■ **Supplied material**:
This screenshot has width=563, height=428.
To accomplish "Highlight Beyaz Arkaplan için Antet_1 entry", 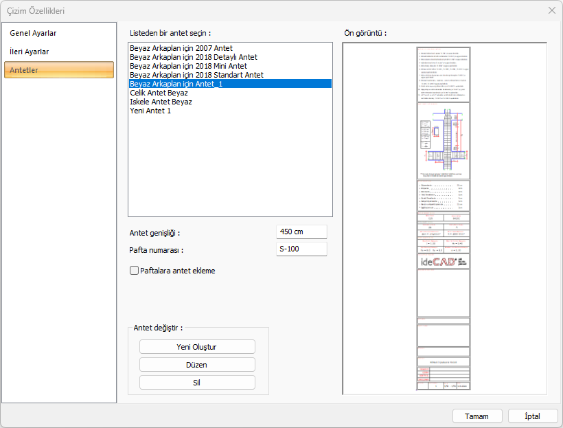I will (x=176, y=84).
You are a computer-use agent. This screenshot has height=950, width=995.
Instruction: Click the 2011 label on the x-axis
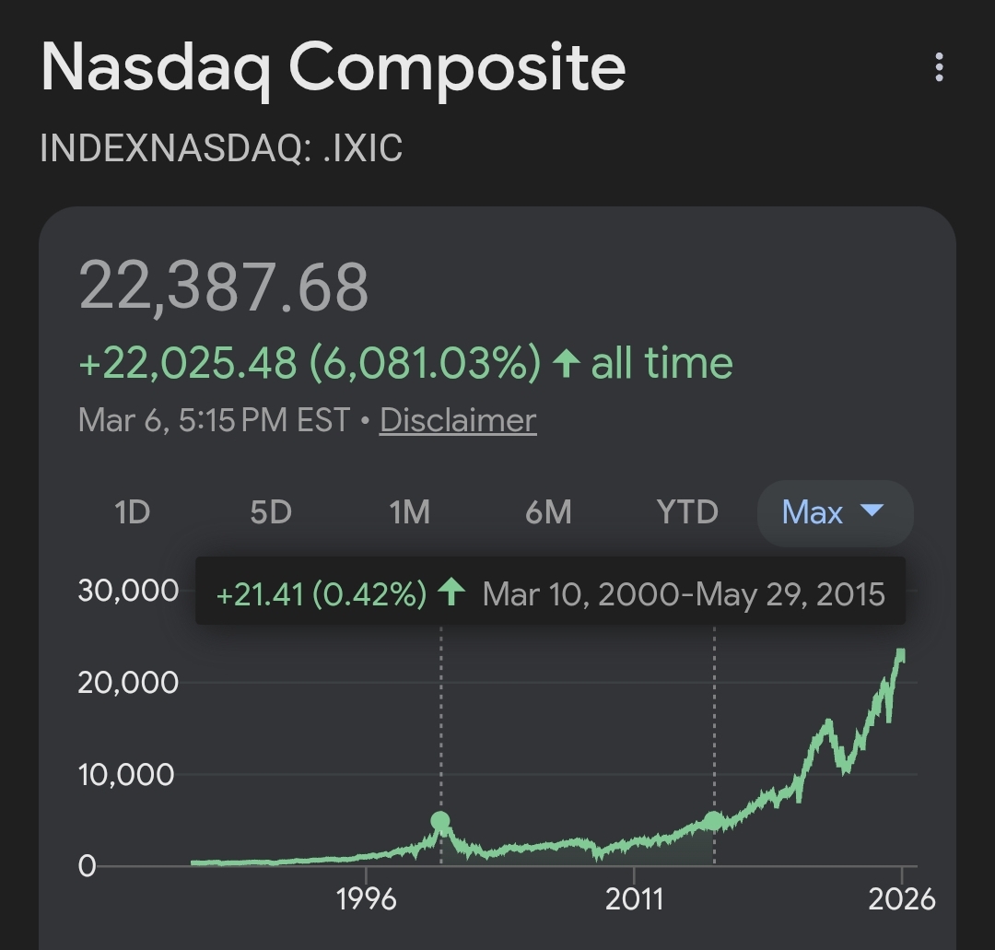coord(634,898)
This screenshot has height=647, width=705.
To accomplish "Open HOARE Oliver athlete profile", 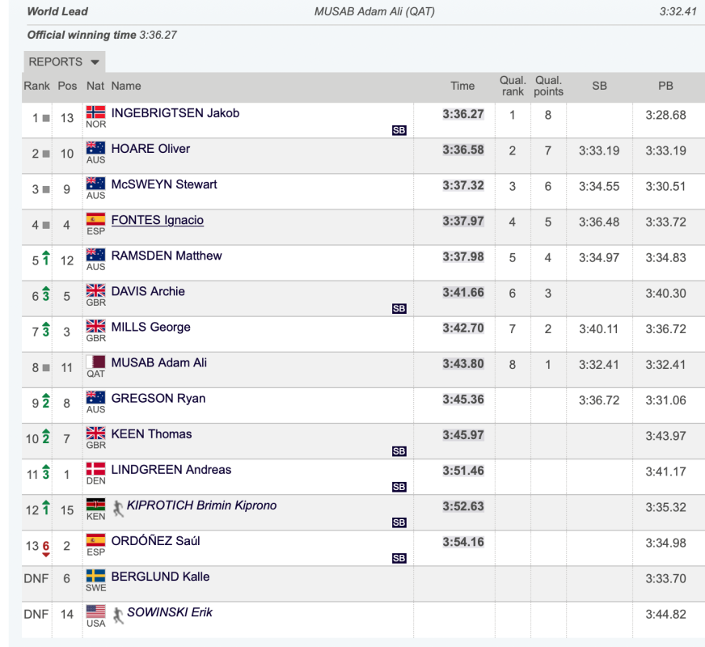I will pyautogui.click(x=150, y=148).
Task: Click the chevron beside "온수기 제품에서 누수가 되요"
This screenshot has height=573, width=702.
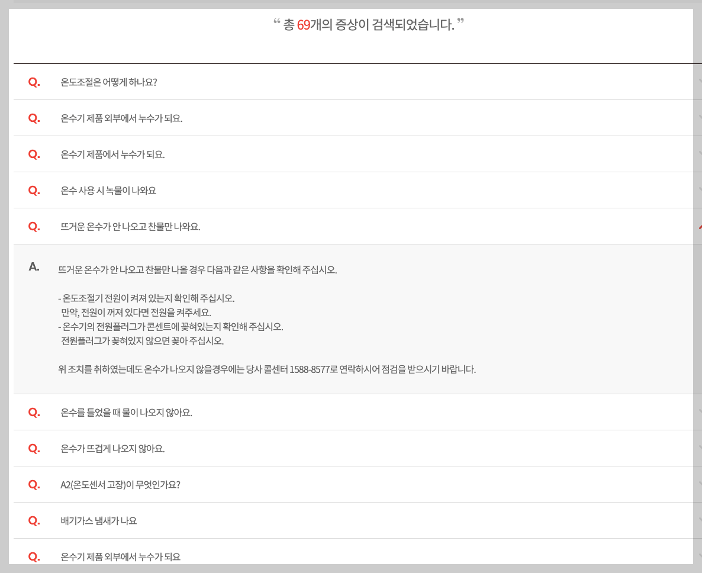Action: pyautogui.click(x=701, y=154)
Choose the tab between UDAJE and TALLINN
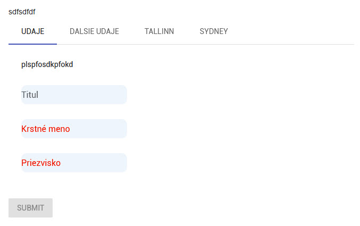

■ **About this task**: All lines from the one containing "Task: Click the" through the final line of the records are to be retyped exactly; no other lines and no pictures are to be included.

■ **Solution for this exercise**:
Task: Click the chevron beside "온수기 제품에서 누수가 되요"
This screenshot has height=573, width=702.
Action: pyautogui.click(x=701, y=154)
Choose the tab between UDAJE and TALLINN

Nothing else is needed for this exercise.